As we noted last week, Harris and Halperin accept the judgment of Eric Boehlert, who wrote that statement for Rolling Stone. Incredible, isn’t it? According to Harris and Halperin, “no matter what the facts revealed,” their colleagues just kept repeating their negative tales about Gore! Indeed, what do Harris and Halperin say about the press corps’ endless assaults on Gore’s character? “Nearly every one of these controversies was overplayed or mischaracterized” by the mainstream press corps, they write on page 128.
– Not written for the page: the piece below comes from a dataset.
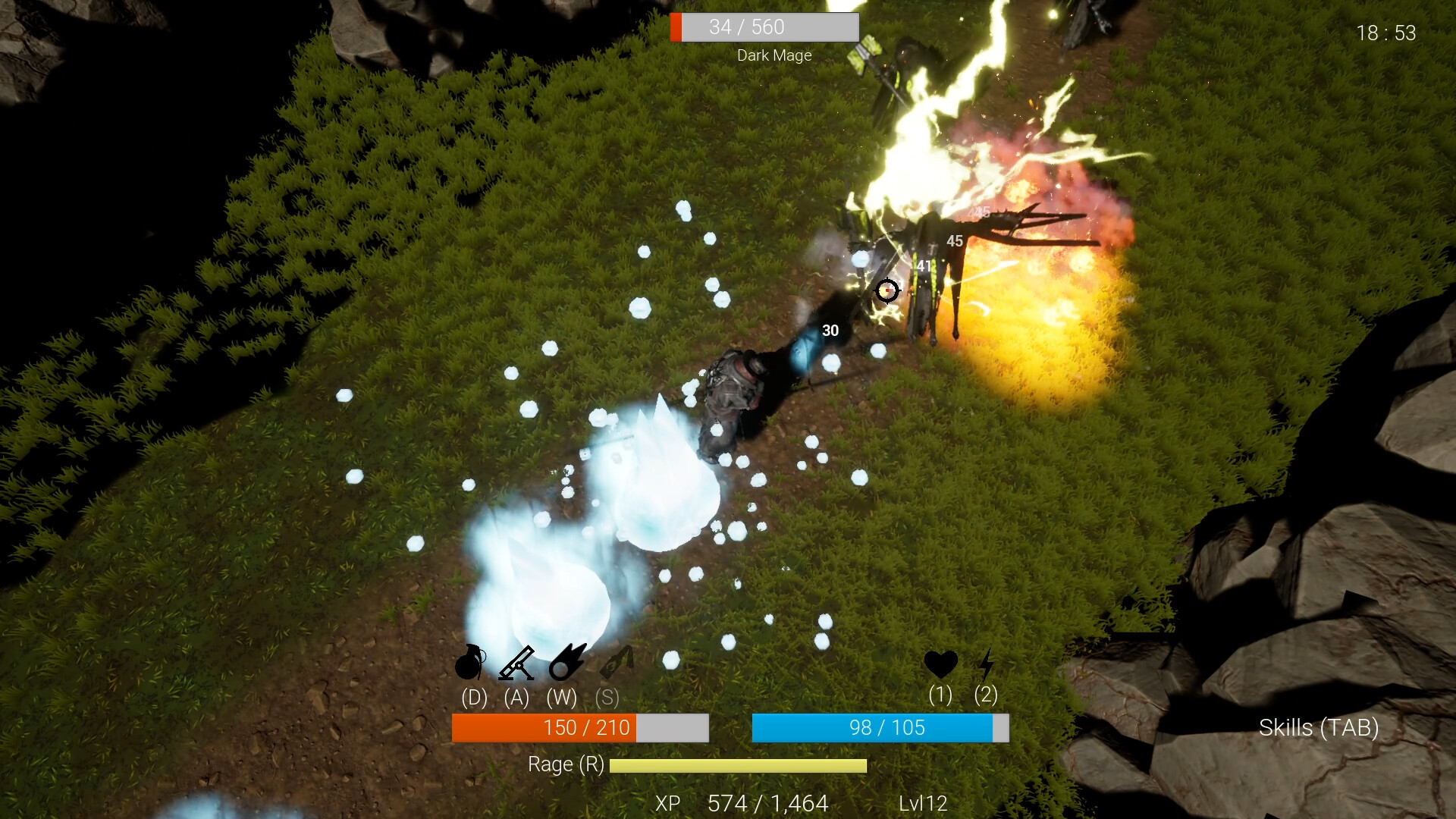Click the (W) keybind label under fireball
The image size is (1456, 819).
[562, 698]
Truly, these are astonishing statements—statements about the White House campaign which has now transformed U.S. (and world) history. And yet, this analysis is buried deep in this book—thrown away as a mere aside on two pages of a 413-page book.

Astonishing stuff. Even more astonishing that two journalists would come to the (obvious) conclusion that influential members of the press corps had their thumb on the scale during campaign 2000 is the further conclusion that Harris and Halperin arrive at, as covered in Part 2 of Sommerby's series: That it was all Gore's fault.